The flight off the west coast of Vanuatu required a diversion around the Ambae volcanic plume. The grey-brown colored plume was visible at my flight level and extended well off the coast line. I did not take chances with ash clogging the air filter and engine.
My destination, Port Vila airport (NVVV), has a single runway and very compact terminal area. Because of the limited parking area, flight schedules are tightly controlled and ground staff constantly choreograph aircraft movement. Many operators based at Port Vila fly to Tanna Island for overnight volcano tours. At the end of each day, the terminal area is packed with planes both on the pavement and grass overflow areas.

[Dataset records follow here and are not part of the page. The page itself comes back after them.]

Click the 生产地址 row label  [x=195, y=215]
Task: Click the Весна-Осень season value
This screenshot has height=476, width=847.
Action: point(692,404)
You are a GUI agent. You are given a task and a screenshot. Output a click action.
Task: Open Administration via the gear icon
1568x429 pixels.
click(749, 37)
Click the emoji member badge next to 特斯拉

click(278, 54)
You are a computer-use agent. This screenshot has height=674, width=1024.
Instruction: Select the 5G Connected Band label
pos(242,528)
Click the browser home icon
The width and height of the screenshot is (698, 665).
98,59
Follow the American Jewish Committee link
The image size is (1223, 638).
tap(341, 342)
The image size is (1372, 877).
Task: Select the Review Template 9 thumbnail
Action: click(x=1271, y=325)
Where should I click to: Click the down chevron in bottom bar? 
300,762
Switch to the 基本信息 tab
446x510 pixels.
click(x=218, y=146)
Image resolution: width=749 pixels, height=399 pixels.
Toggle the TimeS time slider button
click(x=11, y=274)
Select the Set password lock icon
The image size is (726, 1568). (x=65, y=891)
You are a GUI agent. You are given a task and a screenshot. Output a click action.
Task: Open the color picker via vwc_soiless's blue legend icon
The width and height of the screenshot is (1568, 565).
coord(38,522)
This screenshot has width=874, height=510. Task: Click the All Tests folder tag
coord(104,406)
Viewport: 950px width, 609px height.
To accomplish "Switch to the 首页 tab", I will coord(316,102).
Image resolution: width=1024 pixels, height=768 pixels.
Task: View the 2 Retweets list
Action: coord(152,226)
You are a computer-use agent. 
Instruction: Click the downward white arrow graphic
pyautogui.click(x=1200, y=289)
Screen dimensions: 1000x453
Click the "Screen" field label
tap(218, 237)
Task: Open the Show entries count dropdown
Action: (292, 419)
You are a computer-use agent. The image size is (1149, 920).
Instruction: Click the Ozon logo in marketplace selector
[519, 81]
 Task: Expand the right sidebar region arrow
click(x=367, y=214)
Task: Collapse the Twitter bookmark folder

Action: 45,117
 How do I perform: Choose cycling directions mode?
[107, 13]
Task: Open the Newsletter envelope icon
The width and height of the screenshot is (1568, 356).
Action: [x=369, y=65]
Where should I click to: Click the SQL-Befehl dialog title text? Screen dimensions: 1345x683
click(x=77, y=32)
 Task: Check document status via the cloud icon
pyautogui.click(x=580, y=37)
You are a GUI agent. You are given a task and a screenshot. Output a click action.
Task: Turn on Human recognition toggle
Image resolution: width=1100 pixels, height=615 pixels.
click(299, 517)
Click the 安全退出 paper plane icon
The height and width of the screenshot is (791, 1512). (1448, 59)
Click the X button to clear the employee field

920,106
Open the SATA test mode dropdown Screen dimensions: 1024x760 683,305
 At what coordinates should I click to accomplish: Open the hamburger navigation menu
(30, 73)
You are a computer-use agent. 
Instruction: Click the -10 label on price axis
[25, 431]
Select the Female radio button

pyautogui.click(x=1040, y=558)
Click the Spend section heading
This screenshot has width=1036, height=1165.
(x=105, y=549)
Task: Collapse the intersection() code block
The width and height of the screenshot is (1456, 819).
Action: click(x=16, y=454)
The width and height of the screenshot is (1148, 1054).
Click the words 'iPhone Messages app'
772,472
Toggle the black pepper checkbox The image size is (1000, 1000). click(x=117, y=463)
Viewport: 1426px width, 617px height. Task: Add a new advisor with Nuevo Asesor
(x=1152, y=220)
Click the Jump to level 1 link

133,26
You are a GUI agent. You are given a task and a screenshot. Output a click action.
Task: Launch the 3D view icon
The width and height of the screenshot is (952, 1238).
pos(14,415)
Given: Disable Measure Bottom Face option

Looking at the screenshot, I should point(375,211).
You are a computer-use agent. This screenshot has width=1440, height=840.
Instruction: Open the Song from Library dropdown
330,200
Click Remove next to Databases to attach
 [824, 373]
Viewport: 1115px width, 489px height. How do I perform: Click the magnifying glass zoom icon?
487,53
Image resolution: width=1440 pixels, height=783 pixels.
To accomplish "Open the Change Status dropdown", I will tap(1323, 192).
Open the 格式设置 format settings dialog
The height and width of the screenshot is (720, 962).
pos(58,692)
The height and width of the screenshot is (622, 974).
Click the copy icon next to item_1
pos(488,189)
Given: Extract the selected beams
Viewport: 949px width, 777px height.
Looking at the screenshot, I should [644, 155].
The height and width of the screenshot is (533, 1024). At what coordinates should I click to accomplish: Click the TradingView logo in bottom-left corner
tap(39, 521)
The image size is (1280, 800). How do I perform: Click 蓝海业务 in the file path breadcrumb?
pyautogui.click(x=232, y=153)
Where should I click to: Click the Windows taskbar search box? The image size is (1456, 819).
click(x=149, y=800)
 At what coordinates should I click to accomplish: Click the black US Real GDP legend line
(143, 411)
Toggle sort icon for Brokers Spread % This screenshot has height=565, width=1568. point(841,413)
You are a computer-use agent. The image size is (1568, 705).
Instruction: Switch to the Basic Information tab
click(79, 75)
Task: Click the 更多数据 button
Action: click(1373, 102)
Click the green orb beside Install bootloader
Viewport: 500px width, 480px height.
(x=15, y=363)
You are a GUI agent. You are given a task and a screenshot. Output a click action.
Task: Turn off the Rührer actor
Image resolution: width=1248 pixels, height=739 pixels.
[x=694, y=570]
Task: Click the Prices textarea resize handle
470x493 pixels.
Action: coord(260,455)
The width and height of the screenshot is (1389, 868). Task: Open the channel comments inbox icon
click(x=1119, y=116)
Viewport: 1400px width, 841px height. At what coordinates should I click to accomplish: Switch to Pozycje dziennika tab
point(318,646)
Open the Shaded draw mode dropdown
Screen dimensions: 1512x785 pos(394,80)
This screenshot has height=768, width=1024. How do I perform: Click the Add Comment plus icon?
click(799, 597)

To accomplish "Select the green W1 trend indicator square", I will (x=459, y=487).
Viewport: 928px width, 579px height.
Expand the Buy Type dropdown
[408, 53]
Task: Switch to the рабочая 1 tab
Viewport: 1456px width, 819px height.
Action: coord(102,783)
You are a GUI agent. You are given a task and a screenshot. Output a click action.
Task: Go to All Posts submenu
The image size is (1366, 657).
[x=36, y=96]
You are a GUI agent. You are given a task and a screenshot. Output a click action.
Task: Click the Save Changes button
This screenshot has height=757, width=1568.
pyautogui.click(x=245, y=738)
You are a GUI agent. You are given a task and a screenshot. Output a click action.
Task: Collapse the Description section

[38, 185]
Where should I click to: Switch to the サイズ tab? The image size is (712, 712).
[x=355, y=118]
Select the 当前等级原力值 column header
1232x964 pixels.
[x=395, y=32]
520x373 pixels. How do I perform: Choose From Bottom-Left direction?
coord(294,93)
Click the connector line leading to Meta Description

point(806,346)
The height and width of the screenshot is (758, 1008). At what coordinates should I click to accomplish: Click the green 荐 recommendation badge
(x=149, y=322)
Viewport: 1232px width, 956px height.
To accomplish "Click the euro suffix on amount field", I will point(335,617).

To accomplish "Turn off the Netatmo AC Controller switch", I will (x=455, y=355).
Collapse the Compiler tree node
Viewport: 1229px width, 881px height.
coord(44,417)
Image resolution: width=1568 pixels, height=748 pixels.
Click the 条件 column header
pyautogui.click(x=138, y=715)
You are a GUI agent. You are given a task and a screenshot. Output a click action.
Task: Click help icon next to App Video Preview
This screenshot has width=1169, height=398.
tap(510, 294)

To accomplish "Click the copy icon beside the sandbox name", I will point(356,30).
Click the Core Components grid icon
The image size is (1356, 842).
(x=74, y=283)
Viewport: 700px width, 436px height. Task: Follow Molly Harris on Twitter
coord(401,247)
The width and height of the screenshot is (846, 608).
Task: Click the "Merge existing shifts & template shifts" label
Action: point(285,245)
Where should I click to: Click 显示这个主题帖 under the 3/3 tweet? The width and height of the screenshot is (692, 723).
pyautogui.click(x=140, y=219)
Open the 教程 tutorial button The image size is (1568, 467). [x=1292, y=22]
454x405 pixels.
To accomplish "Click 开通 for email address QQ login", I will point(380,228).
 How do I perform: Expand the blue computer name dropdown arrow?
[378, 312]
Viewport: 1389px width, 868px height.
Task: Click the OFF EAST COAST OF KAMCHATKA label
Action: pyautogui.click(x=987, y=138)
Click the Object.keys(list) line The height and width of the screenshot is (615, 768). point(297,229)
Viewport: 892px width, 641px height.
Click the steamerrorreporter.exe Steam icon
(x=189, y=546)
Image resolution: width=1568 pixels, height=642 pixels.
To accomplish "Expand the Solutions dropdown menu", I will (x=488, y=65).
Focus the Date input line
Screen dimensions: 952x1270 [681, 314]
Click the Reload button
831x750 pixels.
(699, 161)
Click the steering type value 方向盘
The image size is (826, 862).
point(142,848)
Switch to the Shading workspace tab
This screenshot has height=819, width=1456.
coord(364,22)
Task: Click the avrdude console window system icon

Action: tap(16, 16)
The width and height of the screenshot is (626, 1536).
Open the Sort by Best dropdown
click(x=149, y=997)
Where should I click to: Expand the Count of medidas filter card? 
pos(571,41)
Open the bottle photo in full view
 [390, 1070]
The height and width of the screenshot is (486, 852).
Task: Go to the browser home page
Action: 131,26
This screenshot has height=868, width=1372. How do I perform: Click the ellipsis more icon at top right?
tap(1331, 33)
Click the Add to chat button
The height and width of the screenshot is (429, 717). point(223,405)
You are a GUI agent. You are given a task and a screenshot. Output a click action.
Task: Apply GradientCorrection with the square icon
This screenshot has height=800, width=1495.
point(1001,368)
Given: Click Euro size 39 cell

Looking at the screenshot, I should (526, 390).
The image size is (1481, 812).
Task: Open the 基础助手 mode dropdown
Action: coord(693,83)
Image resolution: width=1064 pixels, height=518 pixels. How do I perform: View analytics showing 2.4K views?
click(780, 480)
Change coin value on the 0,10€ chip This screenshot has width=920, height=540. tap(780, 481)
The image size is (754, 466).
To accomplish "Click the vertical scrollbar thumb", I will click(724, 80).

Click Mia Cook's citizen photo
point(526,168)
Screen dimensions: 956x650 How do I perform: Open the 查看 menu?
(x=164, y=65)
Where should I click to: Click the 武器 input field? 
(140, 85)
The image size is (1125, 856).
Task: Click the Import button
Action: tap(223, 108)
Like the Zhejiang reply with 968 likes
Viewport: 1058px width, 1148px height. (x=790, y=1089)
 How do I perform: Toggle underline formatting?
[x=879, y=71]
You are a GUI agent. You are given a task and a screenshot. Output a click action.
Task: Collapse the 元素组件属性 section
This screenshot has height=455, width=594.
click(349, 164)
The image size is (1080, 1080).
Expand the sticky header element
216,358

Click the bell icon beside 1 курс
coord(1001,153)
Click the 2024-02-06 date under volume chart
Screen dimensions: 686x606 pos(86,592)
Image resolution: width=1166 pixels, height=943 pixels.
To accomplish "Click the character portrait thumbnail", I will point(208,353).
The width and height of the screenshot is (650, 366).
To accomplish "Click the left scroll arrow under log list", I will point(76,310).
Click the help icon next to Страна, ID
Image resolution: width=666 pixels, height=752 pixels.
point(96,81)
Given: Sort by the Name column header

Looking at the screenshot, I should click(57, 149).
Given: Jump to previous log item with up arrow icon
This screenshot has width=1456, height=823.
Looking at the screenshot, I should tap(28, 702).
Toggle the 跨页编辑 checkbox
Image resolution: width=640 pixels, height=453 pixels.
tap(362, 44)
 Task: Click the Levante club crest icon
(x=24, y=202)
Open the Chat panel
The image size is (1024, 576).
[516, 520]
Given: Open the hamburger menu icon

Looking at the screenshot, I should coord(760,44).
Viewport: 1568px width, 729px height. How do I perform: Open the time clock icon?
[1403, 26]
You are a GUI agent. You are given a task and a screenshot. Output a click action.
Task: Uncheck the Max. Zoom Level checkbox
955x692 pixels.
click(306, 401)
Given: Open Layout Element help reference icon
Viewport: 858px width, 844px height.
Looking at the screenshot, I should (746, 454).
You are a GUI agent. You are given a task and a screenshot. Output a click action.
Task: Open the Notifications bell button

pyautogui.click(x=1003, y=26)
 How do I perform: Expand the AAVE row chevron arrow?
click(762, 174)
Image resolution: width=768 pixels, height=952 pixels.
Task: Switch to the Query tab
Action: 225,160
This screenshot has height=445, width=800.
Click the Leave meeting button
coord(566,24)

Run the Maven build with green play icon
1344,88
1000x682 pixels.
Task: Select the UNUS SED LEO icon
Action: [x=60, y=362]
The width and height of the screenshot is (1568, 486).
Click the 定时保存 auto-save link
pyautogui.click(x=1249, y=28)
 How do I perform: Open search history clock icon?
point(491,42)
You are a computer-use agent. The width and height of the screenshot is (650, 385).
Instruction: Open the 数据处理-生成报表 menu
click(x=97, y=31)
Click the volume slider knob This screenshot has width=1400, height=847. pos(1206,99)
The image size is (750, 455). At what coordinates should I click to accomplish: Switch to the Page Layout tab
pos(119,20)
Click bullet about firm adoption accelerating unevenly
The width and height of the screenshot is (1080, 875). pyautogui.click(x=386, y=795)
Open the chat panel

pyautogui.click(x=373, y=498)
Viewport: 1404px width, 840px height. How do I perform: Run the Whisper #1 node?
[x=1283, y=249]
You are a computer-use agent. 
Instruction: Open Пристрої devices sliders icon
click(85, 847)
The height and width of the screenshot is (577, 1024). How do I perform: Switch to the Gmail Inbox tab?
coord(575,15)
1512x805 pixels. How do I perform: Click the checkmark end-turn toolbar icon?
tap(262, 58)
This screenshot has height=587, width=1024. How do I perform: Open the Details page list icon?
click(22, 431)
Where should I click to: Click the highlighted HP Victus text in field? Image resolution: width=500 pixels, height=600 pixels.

May was tucked way in a corner, adjacent to the operations office and out of harms way.
The ground staff and pilots at Port Vila were the most enthusiastic I experienced on my trip. May received considerable attention and photos, and I was asked many questions regarding the trip and modifications to the RV-9A for long range flying. The last known experimental aircraft to land in Vanuatu (Luganville, Espiritu Santo) was B-KOO, Hank Cheng's RV-8, on his around the world trip in 2016.
Photo credit: Red – Vanuatu
Beautiful Port Vila harbor, Vanuatu.
Mt. Yasur on the island of Tanna is one of the most accessible volcanoes in the world. Brave hikers can experience an active volcano from the crater rim and occasionally dodge lava bombs. I did not have time to see the volcano, but will return to Vanuatu someday for this incredible experience.